In the United States, the day is known as Veterans Day.

UK and Commonwealth

The Cenotaph war memorial, Whitehall, London

In the Commonwealth, Remembrance Day is the annual commemoration of those who died during war, especially World War I and World War II (although those who died in more recent conflicts, such as Afghanistan and Iraq are also honored). Remembrance Day is observed on 11 November with 2 minutes silence being held at 11:00 am. The date is the anniversary of Armistice Day, which marked the cessation of hostilities in 1918 with the signing of the Germany's surrender to end The Great War, which was the former name of World War I prior to the second global conflict.

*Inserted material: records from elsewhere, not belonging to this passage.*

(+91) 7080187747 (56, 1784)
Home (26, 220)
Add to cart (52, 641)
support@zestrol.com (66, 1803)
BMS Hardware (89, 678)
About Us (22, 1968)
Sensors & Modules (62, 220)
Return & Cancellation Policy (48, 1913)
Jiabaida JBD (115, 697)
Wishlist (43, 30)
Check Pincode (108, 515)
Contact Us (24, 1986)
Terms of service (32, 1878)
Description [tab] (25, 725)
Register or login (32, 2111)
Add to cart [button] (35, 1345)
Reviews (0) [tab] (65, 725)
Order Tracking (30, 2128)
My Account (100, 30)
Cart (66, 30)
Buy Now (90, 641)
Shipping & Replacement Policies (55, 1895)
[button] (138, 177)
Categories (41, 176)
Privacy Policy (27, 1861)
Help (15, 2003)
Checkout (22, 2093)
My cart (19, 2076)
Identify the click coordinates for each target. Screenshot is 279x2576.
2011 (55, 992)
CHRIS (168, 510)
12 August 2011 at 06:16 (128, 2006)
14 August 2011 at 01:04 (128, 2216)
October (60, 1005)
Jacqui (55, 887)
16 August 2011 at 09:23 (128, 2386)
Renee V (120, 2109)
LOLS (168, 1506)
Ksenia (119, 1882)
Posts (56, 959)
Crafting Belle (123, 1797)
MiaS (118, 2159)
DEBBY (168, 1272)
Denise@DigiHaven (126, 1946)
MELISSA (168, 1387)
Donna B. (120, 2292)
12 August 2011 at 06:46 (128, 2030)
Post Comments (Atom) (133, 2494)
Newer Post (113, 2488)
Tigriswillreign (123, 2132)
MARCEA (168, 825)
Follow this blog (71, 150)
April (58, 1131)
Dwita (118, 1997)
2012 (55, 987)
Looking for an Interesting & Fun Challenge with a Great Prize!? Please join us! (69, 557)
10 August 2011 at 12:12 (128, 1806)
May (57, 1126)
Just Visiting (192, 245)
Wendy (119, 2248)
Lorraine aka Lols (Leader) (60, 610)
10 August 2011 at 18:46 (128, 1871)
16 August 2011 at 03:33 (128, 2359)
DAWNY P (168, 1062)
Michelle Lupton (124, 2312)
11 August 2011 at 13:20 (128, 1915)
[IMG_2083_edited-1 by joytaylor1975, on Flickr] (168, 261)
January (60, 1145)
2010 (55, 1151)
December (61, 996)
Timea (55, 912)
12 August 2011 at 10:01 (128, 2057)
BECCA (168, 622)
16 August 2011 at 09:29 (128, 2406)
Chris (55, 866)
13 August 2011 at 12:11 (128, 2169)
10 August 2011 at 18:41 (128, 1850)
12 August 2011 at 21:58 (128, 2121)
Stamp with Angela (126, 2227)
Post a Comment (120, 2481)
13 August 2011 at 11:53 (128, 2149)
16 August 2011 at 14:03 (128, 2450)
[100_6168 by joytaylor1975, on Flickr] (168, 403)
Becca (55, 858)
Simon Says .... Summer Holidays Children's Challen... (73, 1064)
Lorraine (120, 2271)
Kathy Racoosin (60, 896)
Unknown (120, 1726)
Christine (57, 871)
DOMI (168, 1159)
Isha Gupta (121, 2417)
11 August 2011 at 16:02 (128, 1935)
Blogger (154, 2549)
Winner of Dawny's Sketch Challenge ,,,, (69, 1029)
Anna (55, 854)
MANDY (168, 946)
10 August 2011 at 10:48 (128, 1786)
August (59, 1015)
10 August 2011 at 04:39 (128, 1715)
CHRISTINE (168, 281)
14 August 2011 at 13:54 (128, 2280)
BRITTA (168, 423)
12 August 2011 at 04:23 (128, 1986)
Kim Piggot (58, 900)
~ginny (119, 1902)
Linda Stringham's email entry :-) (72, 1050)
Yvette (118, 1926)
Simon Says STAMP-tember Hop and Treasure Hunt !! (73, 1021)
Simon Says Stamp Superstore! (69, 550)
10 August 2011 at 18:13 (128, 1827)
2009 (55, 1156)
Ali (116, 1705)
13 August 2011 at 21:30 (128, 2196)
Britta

The main commemoration occurs at the Cenotaph in London, England, and is marked by the laying of wreaths of poppies by the military, political leaders and members of the British Royal Family. Both current and former members of the armed forces, as well as representatives of civil organizations march past the monument to pay their respect. In the two weeks before Remembrance Day, members of the public wear an artificial poppy as a symbol of their respect and gratitude to those who gave their lives for today's freedom.

The poppy was selected as a symbol of remembrance after The Great War as the former battlefields of Flanders sprouted became a sea of red owing to the disruption of the topsoil during the fighting. The red flowers were held to be symbolic of the blood spilled by the millions of dead.